My sister and I claimed that this was one of the best nights of our entire lives. This was probably the second best. (The best night was when I watched the Warriors win game 6 in Cleveland 2015.) We even met her brother, Frankie Grande, whom we asked to take a photo with and he answered, “You have to just take it fast. You just have to do it.” I was willing to excuse his sassy tone because I’m aware of his online personality and I admire how much he supports his sister when it comes to making music and performing. We were so close up that I got some really great videos and photos of Ariana on my iPhone. I have years of experience shooting with my iPhone. Believe it or not I didn’t get a camera until August of last year. In the end it doesn't matter what kind of equipment is used to create art-copyright law doesn't discriminate.
After editing my favorites from the night I uploaded them onto Twitter. Laugh if you want but I plan out my Instagram feed and I didn’t feel that it was appropriate to post a photo from the concert just yet. I don’t have many followers on Twitter - maybe a little over 200. So I didn’t think it was an issue to share photos on there first before sharing them on Instagram. The reason why some people are hesitant to share content on Twitter is because people can easily save photos on their to their phone whereas on Instagram, you’d have to screenshot photos, crop it, and the lack of quality and convenience.

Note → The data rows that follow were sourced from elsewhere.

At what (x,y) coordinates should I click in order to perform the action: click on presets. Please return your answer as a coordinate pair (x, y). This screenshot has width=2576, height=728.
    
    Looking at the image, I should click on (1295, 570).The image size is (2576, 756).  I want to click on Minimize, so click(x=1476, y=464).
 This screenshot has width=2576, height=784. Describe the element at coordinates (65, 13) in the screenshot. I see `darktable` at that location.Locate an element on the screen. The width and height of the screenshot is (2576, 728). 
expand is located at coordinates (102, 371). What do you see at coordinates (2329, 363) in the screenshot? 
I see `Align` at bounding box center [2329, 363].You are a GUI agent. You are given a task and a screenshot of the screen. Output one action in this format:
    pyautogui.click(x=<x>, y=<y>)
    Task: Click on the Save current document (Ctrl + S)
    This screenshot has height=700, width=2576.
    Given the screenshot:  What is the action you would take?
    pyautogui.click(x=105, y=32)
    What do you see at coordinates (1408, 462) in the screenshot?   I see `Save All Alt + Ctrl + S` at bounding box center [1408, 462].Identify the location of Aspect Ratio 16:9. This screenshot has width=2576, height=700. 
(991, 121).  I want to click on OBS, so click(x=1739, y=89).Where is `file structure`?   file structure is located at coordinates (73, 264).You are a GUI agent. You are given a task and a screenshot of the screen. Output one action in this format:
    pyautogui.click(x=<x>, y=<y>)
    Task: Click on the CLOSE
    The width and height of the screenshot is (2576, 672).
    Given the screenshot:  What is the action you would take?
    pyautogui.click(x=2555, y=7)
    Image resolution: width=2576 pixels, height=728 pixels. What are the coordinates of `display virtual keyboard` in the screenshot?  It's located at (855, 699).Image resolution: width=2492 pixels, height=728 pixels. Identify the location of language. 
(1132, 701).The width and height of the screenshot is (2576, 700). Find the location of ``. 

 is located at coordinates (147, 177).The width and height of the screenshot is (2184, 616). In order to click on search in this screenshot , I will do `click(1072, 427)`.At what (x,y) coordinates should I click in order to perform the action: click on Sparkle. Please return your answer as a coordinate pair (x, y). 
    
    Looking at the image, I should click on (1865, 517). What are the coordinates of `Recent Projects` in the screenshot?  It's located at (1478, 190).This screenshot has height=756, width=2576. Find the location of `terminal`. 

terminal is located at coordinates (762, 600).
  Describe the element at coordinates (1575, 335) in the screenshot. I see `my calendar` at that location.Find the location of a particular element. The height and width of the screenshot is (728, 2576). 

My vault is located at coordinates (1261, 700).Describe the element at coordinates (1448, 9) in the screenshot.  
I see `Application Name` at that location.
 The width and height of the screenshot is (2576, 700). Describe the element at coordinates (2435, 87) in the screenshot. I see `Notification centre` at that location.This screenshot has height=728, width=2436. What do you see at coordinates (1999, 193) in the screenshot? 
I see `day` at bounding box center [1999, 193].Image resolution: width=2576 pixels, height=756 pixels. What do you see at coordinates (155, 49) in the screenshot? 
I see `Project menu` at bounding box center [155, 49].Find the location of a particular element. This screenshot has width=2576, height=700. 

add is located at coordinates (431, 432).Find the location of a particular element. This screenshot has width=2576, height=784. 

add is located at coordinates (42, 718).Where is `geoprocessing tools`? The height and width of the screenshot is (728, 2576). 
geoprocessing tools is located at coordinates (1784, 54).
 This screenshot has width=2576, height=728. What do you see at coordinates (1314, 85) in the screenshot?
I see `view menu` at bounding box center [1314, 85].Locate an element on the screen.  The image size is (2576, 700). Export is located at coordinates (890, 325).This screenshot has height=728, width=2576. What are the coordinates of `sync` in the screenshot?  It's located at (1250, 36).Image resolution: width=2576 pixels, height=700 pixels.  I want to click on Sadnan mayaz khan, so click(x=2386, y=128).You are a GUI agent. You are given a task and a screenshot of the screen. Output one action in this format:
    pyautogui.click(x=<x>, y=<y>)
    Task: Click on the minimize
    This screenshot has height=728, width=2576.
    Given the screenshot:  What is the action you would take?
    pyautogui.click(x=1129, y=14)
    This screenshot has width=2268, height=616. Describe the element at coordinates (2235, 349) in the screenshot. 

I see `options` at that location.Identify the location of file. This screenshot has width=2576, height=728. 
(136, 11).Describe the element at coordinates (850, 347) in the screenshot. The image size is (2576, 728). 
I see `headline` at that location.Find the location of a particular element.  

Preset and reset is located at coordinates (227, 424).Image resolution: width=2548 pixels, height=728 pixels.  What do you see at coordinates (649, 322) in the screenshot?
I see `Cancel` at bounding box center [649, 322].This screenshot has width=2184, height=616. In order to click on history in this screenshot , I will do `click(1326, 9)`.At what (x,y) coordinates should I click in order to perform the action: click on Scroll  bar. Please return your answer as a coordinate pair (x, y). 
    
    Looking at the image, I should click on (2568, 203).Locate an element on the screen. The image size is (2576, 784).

I woke up Super Bowl Sunday still on cloud nine from last night. Sharing photos and videos I got from last night with my family. A few people liked my photos on Twitter and on my Snapchat story. And then it happened. Ariana Grande posted a photo I took. It took me about 5 minutes to confirm that the photo was mine. I gave her the benefit of the doubt that it was owned by someone who was standing next to me but the details in the photo confirmed it was definitely mine. She didn’t give me any photography credit.
So I posted this...
I direct messaged her and never heard back. My friends and I commented multiple times on the photo she posted and nothing happened. It’s been a week now and she doesn’t care. Some of you may be wondering why I cared so much. As an artist, it's important to give credit where it’s due. I filed a copyright report to Instagram and never heard back from them. This also got me thinking about how Instagram may have a double standard. If someone with millions of followers gets upset about a removed photo and talks about it, all of their fans will be upset too. But if someone without an influence gets upset about a stolen photo, they won’t do anything about it.
Now if you know me well, you know how much of a fan I am. Ariana Grande has a reputation for being a little sassy, for licking donuts, and for claiming that she hates America. I was willing to look past all of that and tried to separate the talent and the personality. Never in my life would I’ve thought to be personally disappointed by Ariana Grande. You’ve lost a true fan Ari.